• _Passage proposé_
++++++

Disons d’abord que je ne suis qu’un simple journaliste et non un spécialiste. Il peut donc y avoir une part de subjectivité dans mon propos. Il faut revenir sur la période historique où la France a été « assimilationniste » (1900 – 1969) avec mise en place d’un système intégré cohérent, la création d’une Communauté… illusoire. On se disait « L’Afrique va être notre Ruhr, notre accès aux matières premières stratégiques » pour justifier que l’on y protège notre pouvoir.

J’ai connu Abidjan en 1980 avec 50000 français ? le ministère du Plan était le ministère du Blanc !

Grâce à cela, la France a toujours disposé d’un bloc de 14 voix au conseil de sécurité de l’ONU.

Au plan économique, c’était un espace super protégé. La zone CFA permettait de transférer les bénéfices sans problème. Un certain nombre d’hommes d’affaires français s’y estimaient chez eux à ce point que les milieux patronaux français n’ont pas vu venir les émergents. Maintenant l’Allemagne y a doublé la France comme exportateur.

Alors que la mondialisation progressait, la France s’y est bunkerisée. L’armée française lui sert de cache-misère. Elle n’a toujours pas atterri dans l’Afrique mondialisée

Malgré cela, tout ce qui vient de Paris est sur interprété. Les rapports restent trop passionnels.

Pour en sortir, il faut inverser le logiciel de la guerre froide et en venir à « Tout ce qui est bon pour l’afrique est bon pour la France ». La phobie du migrant a éclipsé le potentiel de la diaspora africaine ?

Dans son discours de Ouagadougou (« Il n’y a plus de politique africaine de la France. Vous c’est vous ; Nous c’est nous ») Emanuel Macron est dans le real politik. Il n’a plus que 25000 français au Sénégal mais 500000 Maliens en France. Il a saisi l’importance de la diaspora dans les élections.

++++++

• _Matériel fourni_
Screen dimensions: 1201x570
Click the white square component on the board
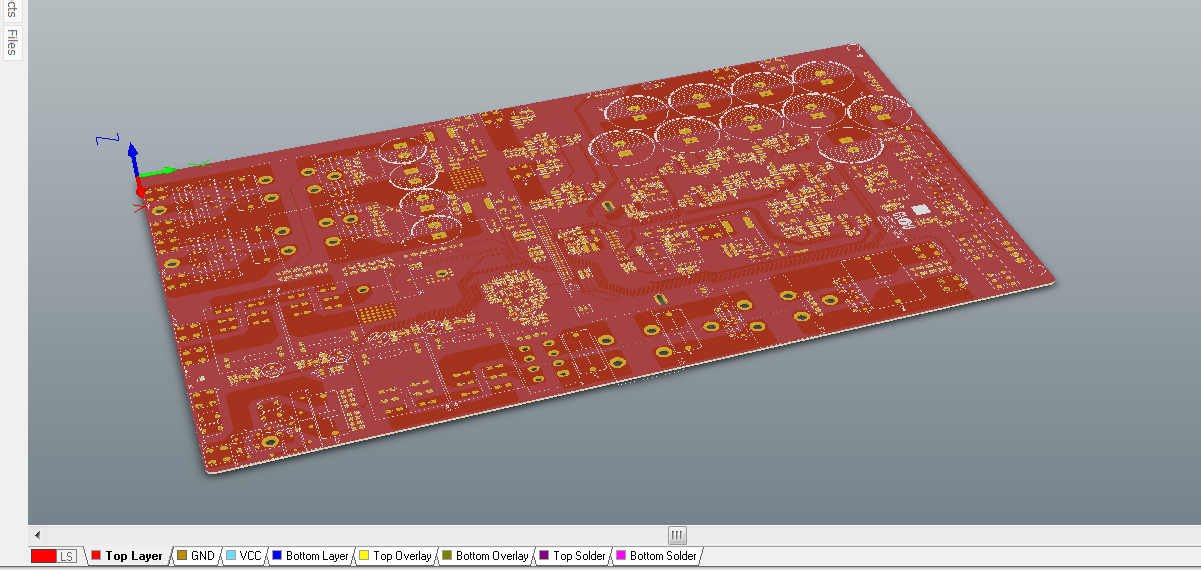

++++++

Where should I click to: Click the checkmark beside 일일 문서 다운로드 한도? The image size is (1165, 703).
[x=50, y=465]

++++++

• _Tâches à réaliser_
**a.** Indiquez si chacune des affirmations suivantes concorde avec le passage sur la France et l’Afrique, en répondant par oui ou par non et en citant littéralement les mots du texte qui tranchent : (i) l’Allemagne a dépassé la France comme exportateur ; (ii) l’auteur se présente comme un spécialiste du sujet ; (iii) la zone CFA faisait obstacle au transfert des bénéfices.
**b.** Prolongez le passage sur les relations entre la France et l’Afrique à la suite de sa dernière phrase.

• _Corrigé des exercices_
**a.**
(i) Oui : « Maintenant l’Allemagne y a doublé la France comme exportateur. »
(ii) Non : « je ne suis qu’un simple journaliste et non un spécialiste ».
(iii) Non : « La zone CFA permettait de transférer les bénéfices sans problème. »

**b.**
Pour l’aide au développement la France en est à 0,38% du PIB (0,55 visés en 2022) alors que l’Allemagne, les anglais en sont à 0,70 %. La priorité est à la sécurité. Pour le reste c’est la diplomatie économique. La France se retire de l’Afrique centrale. Priorité au retour sur la côte. Plus de coopérants ; les djihadistes ont gagné la bataille de l’éducation.

On ne peut comprendre la situation actuelle si l’on ne voit pas d’où l’on vient. On est parti d’une Françafrique d’États à une Fraçafrique de réseaux. Ce sont les entreprises patrimoniales (Bolloré, Bouygues..) qui sont à la manœuvre.

La vraie histoire qui commence, c’est celle des diasporas africaines. Les relations vont se faire davantage en France que sur le continent. Les chinois prennent pied sur l’ensemble du continent. Aucune entreprise française ne peut plus remporter un marché de construction d’infrastructures.

Le franc CFA (surévalué) est le dernier cordon ombilical vers la France. Le bureau de la zone franc à la BDF n’a jamais recruté un seul africain. C’est aux africains de penser ce qu’ils vont faire.

S1. En 1960 la Guinée a refusé d’entrer dans la communauté française et de rester dans la zone franc. Les piètres résultats de cette politique donnent à réfléchir.

S2. La CFAO qui appartenait au groupe de Wendel a été vendue aux japonais comme vous le dissiez mais l’argent a été réinvesti dans d’autres secteurs. Le capital français s’est réinvesti dans des secteurs plus porteurs (Orange..)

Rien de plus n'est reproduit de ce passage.